2020 has been the year that none of us could have imagined, planned for, and certainly wouldn’t have hoped for. We ended 2019 with aspirations and an unrelenting hope of all that a new decade would bring, only to be met head-on with one devastating scenario after the next. It seemed every news broadcast or social media post continued to perpetually ring out “the sad, sad news” heralding the message of racism, injustice, death, disease, loss, mourning, and despair. The cries of the broken, the marginalized, and the oppressed reverberating across the corridors of time and distance as we watched in real-time acts of senseless violence that gripped our hearts and pained our souls. 

This year forced us to pause when our lives had only known busyness. Friends, family members, co-workers, and acquaintances who were once so easily reachable are no longer a sit-down meeting away. Weddings, baby showers, graduations, date nights, religious gatherings all paused, and our access to one another required a connection to the fastest internet service and an electronic device with front-facing camera capabilities. Hugs and handshakes, once freely given, were soon replaced by pantomimed air embraces with a six-foot distance between us. This “social distance” served as a reminder of the severity of the silent assassin that had impacted the entire globe.

Close-up Of Young African Woman Video Chatting With Man On Laptop

We approach the end of this year with so many things behind us that have changed not only our daily interactions but have also invited a somber introspection into how we think about life. This Christmas season is unlike any other that we have faced. Many of us have experienced the loss of loved ones due to distance, isolation, sickness, death, political views, or because the time came to let the relationship go. There are challenges that we may yet face as we struggle to find joy in the midst of despair.

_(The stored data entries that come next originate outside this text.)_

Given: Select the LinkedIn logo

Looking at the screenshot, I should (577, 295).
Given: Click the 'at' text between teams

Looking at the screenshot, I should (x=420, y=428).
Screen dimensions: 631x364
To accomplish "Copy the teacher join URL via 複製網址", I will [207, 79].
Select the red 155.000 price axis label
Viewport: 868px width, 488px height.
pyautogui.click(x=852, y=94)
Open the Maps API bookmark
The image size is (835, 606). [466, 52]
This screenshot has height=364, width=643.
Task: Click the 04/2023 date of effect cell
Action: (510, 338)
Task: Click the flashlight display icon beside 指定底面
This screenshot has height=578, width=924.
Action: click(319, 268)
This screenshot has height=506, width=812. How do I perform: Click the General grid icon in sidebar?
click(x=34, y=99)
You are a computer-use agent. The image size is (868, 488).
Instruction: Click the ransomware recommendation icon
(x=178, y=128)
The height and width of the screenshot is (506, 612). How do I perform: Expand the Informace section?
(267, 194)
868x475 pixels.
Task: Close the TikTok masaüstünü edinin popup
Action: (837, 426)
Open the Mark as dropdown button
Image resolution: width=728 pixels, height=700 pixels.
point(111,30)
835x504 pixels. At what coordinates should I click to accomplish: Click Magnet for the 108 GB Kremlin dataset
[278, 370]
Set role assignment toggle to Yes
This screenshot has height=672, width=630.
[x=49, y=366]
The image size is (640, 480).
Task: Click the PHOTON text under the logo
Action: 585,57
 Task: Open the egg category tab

The future that lies ahead contains days, weeks, and months of uncertainty. We are (justifiably) apprehensive, cynical, and trepidatious.


While we hold space for moments to reflect and celebrate, to mourn and to rejoice, to move forward, or to be still, may we also offer the greatest gift to ourselves and others during this season: the gift of grace. The gift of grace allows us to be human and to hold on to hope that in time, “there’ll be no more sorrow, no grief and pain, ‘cause I’ll be happy Christmas once again.”